USF Athletic Director Doug Woolard said of the exodus," not unexpected." USF President Dr. Judy Genshaft is the Chair of the Big East Committee, and as reported to 10 News she's standing by the statement released by Big East Commisioner Mike Aresco:
"The basketball institutions have notified us that they plan to withdraw from the BIG EAST Conference. The membership recognizes their contributions over the long distinguished history of the BIG EAST. The 13 members of the Conference are confident and united regarding our collective future. We have a strong Conference with respected national universities, and are working together to forge the future. We have a variety of options, and are looking forward with great partnership, collegiality and optimism."
Georgetown, St. John's, Seton Hall and Providence helped form the Big East, which started playing basketball in 1979. Villanova joined in 1980. The Big East didn't begin playing football until 1991.
The statement from the seven Catholic schools gave no details about their plans, such as when they want to depart and whether they will attempt to keep the name Big East.
Big East bylaws require departing members give the conference 27 months' notice, but league has negotiated early departures with several schools over the past year. Big East rules do allow schools to leave as a group without being obligated to pay exit fees.
There are also millions of dollars in NCAA basketball tournament money and exit fees collected from recently departed members that will need to be divvied up.
UCF in a tweet, said they along with USF will be staying in the conference.
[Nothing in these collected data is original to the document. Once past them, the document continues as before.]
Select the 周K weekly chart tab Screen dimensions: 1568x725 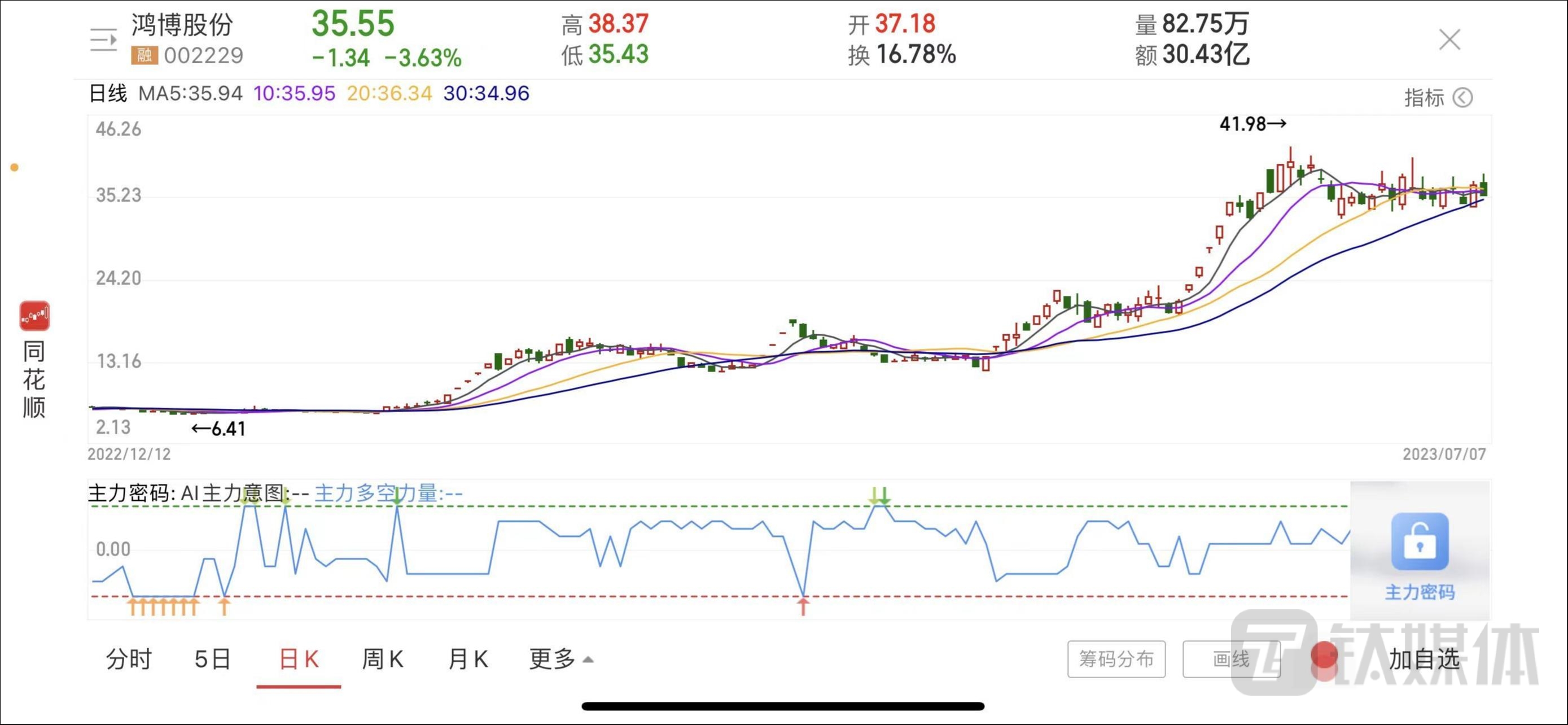[382, 658]
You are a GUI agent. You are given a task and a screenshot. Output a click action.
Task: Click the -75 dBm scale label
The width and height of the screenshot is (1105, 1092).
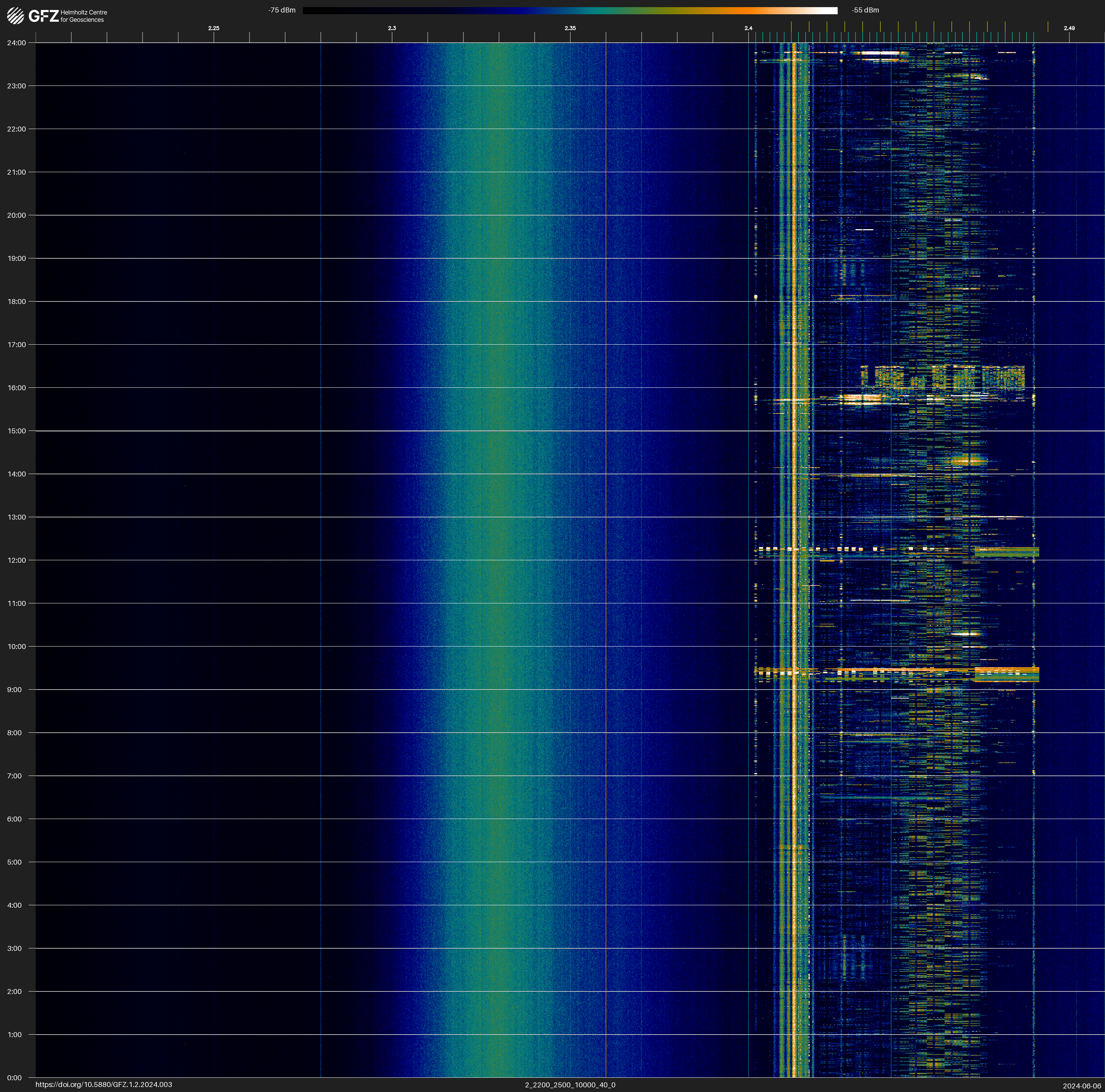pyautogui.click(x=282, y=10)
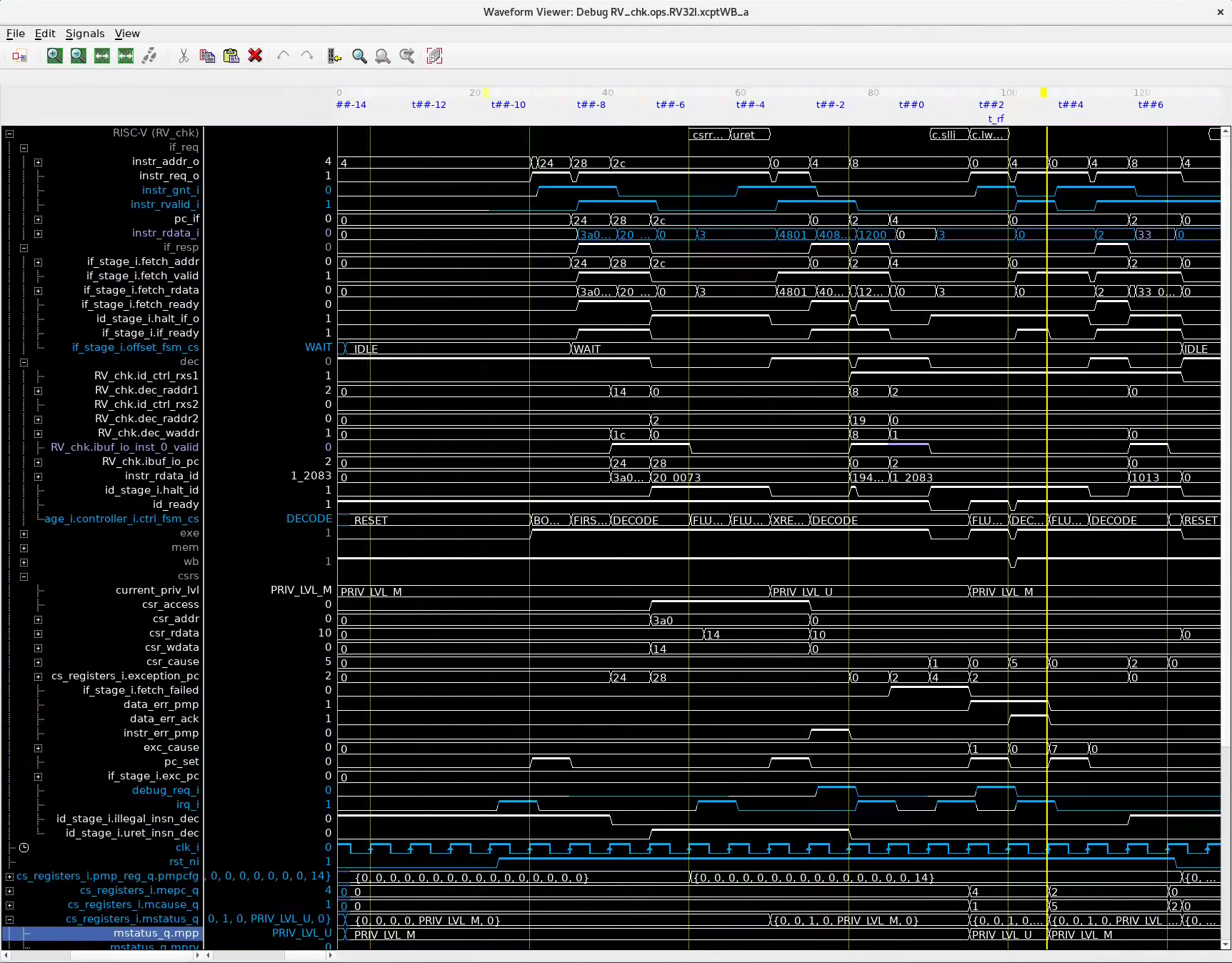Collapse the if_req signal group

point(24,149)
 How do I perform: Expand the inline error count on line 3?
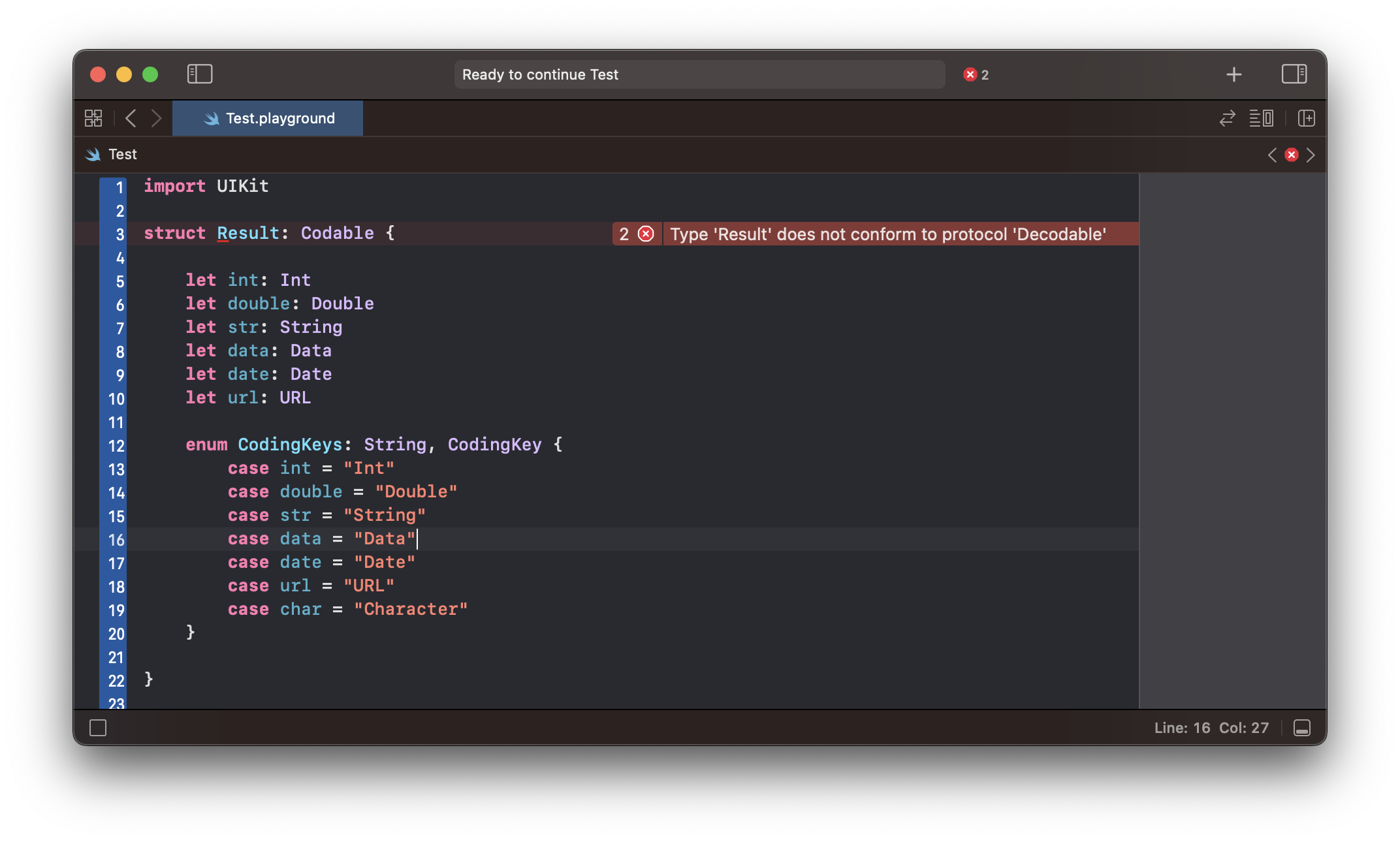(636, 234)
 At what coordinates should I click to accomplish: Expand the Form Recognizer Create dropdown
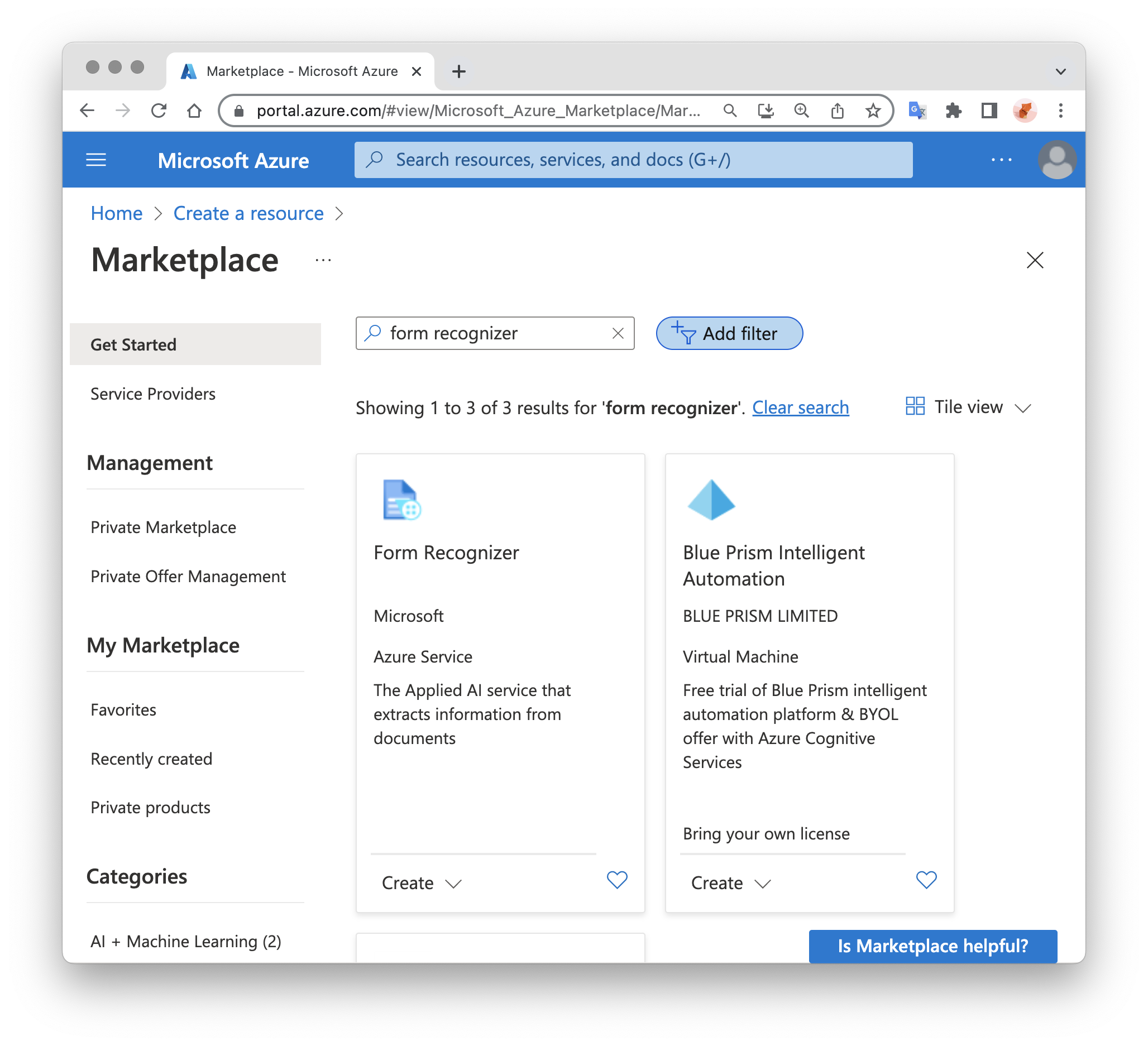click(422, 882)

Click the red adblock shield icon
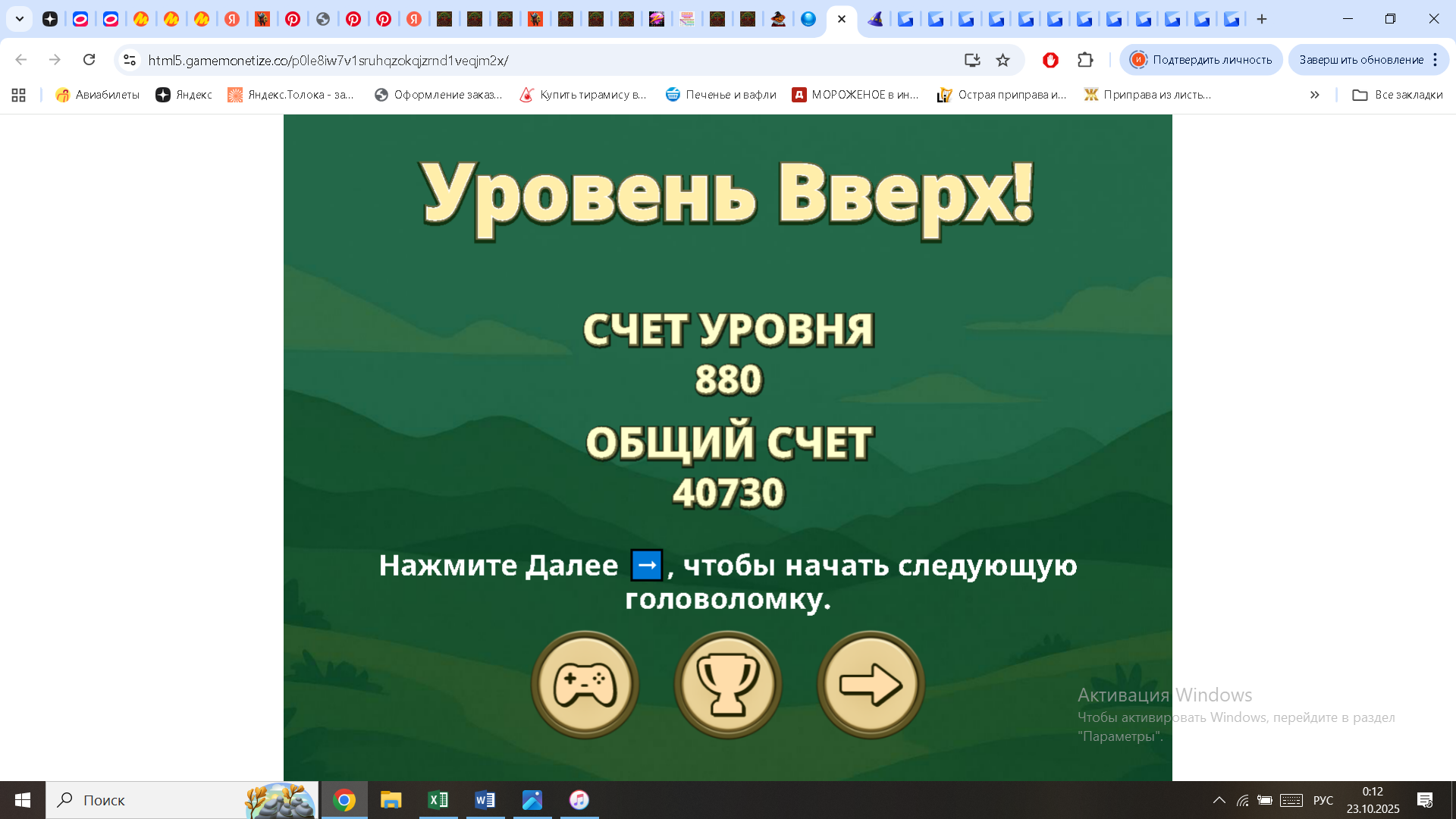click(x=1050, y=60)
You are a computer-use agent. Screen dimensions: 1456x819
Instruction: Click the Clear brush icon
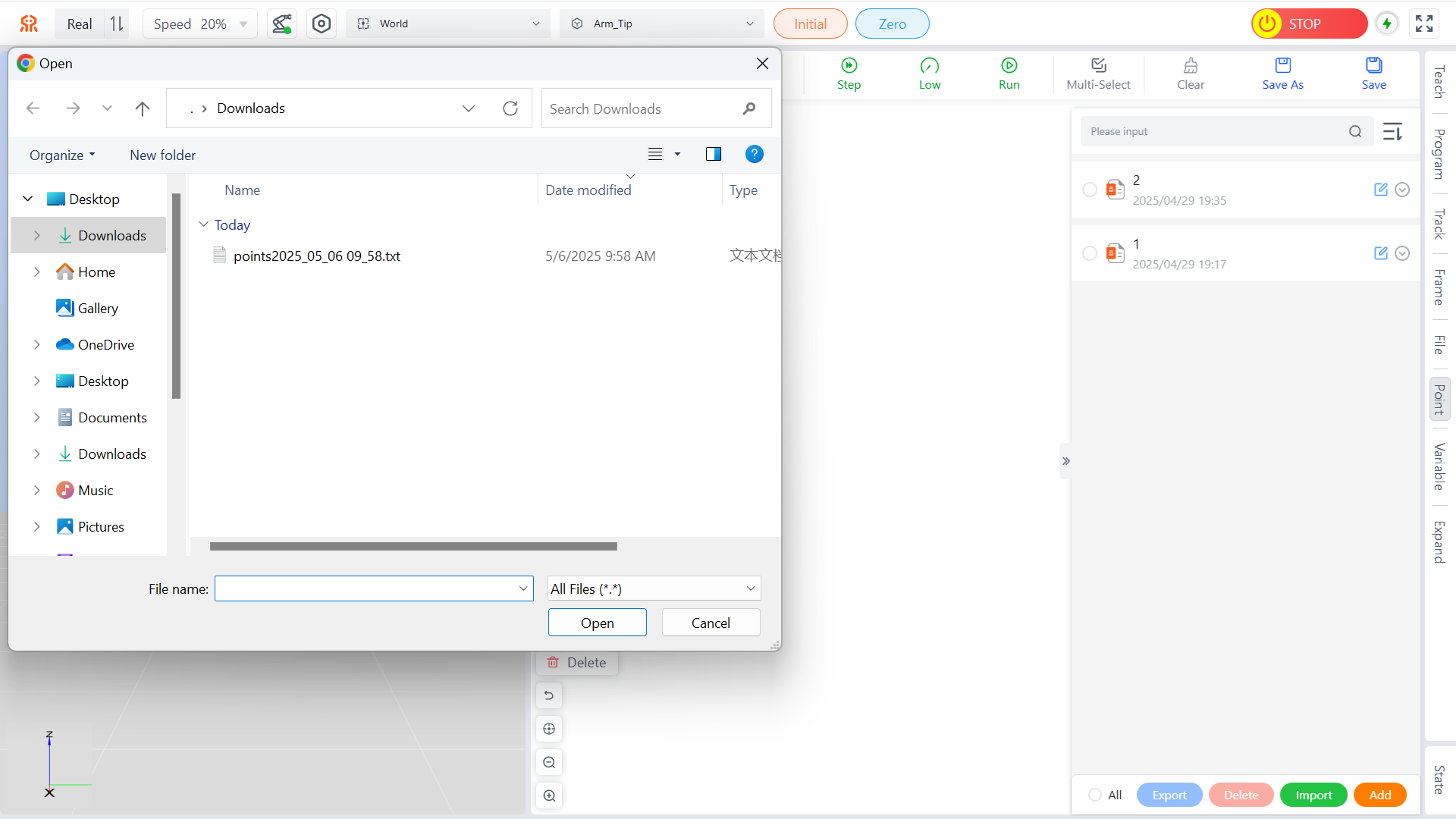click(1190, 66)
Woolard went a step further releasing this statement:
The planned withdrawal of the seven Catholic institutions from the Big East Conference was certainly not unexpected, and we wish them the best moving forward. The Big East model adopted in 1991 that encompassed both football and non-football playing members proved successful since its inception. This change, though, had been the subject of discussion for many years, and can now be viewed as part of the natural progression of conference realignment.
The Big East has 13 strong members moving forward together. We will have an excellent league in football, basketball and all other sports, and our programs will compete at the very highest level of intercollegiate athletics.
USF remains very well positioned for national success. As the eighth largest university in America, an incredibly rich talent base in the state of Florida and state-of-the-art athletics facilities that match or exceed those of any program in the country, there is no question USF will continue to emerge as a national force.
"The basketball institutions have notified us that they plan to withdraw from the Big East," commissioner Mike Aresco said in a statement. "The membership recognizes their contributions over the long distinguished history of the Big East. The 13 members of the conference are confident and united regarding our collective future."
The latest hit to the Big East leaves Connecticut, also a founding member of the league, Cincinnati, Temple and South Florida -- the four current members with FBS football programs -- as the only schools currently in the Big East that are scheduled to be there beyond next season.
The Big East is still lined up to have a 12-team football conference next season with six new members joining, including Boise State and San Diego State for football only. Rutgers and Louisville, which both announced intentions to leave the Big East, are still expected to compete in the conference next year.
Notre Dame, which is moving to the Atlantic Coast Conference, is also expected to continue competing in the Big East next season in all sports but football and hockey.
Joining the Big East next season are Memphis, Central Florida, Houston and SMU for all sports and Boise State and San Diego State for football only.